The story goes that Dr Essam Aly left his wife and children in 2011, dashed off to Bahrain, remarried and had another child there and he has neglected to pay anything by way of spousal or child maintenance to his first wife since 2012.
He is thus classed as a ‘serial defaulter’, and this does not bode well in the English courts.
In order to address this problem and to ensure that Enas and their two children might be properly provided for in the future, a judge last year awarded the ex- Mrs Aly close to 100% of the capital assets from the marriage. Mr Aly appealed; the original award has just been upheld by Lord Justice McFarlane, Lord Justice McCombe and Lady Justice Macur in the Court of Appeal.
The wife has been awarded the proceeds of the sale of their £250,000 home in Burton, Staffordshire, plus another £310,000 held in the bank.
Somewhat predictably, this has led to some shrill commenters panicking that this will ‘open floodgates’ to various instances of women ‘taking men for all they’ve got’. However, this was a very specific case, and of course, family law judges can operate a fairly wide discretion.
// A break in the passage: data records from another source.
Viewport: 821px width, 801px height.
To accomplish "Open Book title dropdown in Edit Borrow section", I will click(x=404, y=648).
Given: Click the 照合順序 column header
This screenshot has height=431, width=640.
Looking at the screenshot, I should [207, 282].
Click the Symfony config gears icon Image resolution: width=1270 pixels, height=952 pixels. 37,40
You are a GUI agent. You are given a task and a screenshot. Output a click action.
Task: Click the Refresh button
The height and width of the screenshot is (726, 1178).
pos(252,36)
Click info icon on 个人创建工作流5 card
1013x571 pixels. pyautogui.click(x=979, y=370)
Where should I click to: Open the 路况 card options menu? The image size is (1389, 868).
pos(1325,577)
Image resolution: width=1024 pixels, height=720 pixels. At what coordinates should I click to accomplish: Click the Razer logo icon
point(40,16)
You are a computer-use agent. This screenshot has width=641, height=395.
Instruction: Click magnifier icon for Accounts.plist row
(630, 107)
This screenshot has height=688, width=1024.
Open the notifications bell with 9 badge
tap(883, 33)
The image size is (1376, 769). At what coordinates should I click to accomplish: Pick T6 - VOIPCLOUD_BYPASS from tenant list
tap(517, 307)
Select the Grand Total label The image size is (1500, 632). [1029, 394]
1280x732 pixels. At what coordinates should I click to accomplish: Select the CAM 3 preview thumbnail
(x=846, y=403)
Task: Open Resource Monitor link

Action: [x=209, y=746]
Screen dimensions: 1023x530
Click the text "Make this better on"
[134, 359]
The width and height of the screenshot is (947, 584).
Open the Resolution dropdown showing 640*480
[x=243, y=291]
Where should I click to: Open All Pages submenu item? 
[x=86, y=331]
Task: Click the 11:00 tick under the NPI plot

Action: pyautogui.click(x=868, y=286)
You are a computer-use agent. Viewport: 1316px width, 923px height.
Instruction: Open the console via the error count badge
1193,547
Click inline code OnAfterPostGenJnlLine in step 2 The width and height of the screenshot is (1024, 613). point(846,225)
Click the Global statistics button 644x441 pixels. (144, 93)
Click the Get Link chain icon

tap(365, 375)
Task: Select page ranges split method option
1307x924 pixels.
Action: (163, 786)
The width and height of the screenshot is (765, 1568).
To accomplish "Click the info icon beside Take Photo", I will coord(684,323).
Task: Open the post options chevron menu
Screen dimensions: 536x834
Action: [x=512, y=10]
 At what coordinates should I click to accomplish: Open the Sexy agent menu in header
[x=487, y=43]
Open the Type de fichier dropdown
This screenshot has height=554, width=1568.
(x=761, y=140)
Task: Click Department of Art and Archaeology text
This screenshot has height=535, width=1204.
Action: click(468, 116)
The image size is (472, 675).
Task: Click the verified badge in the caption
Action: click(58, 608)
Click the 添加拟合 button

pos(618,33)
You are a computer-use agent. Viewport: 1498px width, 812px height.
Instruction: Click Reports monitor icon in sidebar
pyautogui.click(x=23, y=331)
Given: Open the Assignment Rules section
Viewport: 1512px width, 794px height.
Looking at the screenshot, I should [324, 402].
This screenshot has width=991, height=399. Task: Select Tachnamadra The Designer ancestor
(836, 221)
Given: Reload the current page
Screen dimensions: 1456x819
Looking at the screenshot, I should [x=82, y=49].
Lord Justice McFarlane said that the husband had effectively “abdicated responsibility” for his wife and their children and that “Looking to the future, there was no expectation that she could look to him for any future payment of maintenance and it was therefore necessary for her to achieve an award representing effectively most of the capital assets.”
This was a case that certainly went against the principle of sharing assets on divorce, but the judges found themselves in a position where there was very little else they could do to achieve a fair outcome. MacFarlane LJ admitted that, in relation to the original award granted to the wife: “The judge had a case in front of him where he was entitled to hold there was no realistic expectation of getting any further maintenance out of the husband.”
Ayesha Vardag commented on the decision of the Court of Appeal, explaining the legal logic behind the decision:
The rules about having 50% of the assets only apply where the parties have more than they need. In needs cases we frequently achieve far more than half for our clients, especially when they have a much weaker earning capacity or are the primary carers who need to keep a roof over the children’s heads. It can be the only way to meet their needs. The one with the high paying job can go on and build up their capital again – the one at home with the kids and a compromised career can’t. The courts will try to give maintenance in a lump sum if they can. This was a very straightforward decision to make sure this wife and children got something out of a non-paying husband. It secured the funds for the weaker party – a lump sum in the hand is worth years of uncertain maintenance in the bush. The message to spouses thinking about wriggling out of their payments is: if you look like a bad risk for maintenance, it may cost you more in capital up front.